Polisi Usut Kematian Bambang saat Ricuh di Pejompongan, Terbitkan Laporan Model A
JAKARTA, iNews.id - Polda Metro Jaya menerbitkan laporan polisi model A untuk mengusut kematian warga Pejompongan, Bambang Setiyawan (59), dalam kericuhan setelah demonstrasi pada Kamis (27/8/2026).

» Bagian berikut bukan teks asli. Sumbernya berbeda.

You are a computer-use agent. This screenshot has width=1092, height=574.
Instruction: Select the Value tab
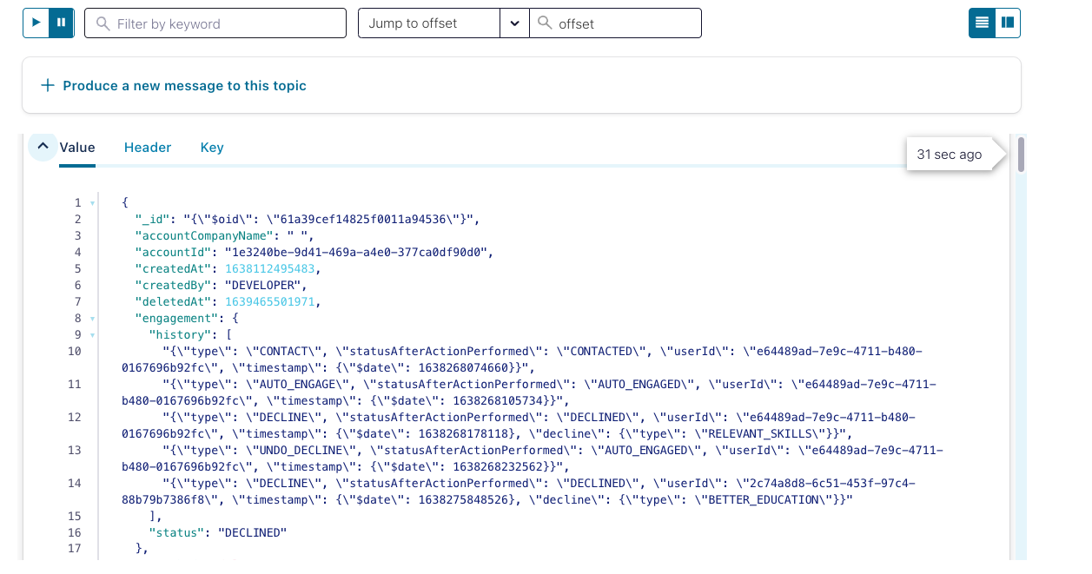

Laporan tersebut dibuat sebagai langkah proaktif kepolisian untuk mengungkap peristiwa yang menyebabkan Bambang meninggal dunia.
Direktur Reserse Kriminal Umum (Dirreskrimum) Polda Metro Jaya Kombes Iman Imanuddin mengatakan laporan model A dibuat untuk mengusut peristiwa hukum yang menyebabkan Bambang meninggal dunia.
“(Laporan model A) ini kami buat sebagai bentuk proaktif Polri di dalam memberikan perlindungan dan menghadirkan keberadaan negara di tengah-tengah masyarakat untuk memberikan, perlindungan dan mengungkap apa yang terjadi,” kata Iman kepada wartawan di Mapolda Metro Jaya, Jakarta, Rabu (2/9/2026).
Iman menerangkan, penyidik tetap berpedoman pada ketentuan hukum yang berlaku dalam proses penyelidikan dan penyidikan kasus tersebut.
“Tentunya setiap, upaya dalam proses penegakan hukum, kami senantiasa berpedoman pada, KUHAP serta juga, KUHP untuk persangkaan pasal yang disangkakan atas satu peristiwa hukum tersebut,” ujar Iman.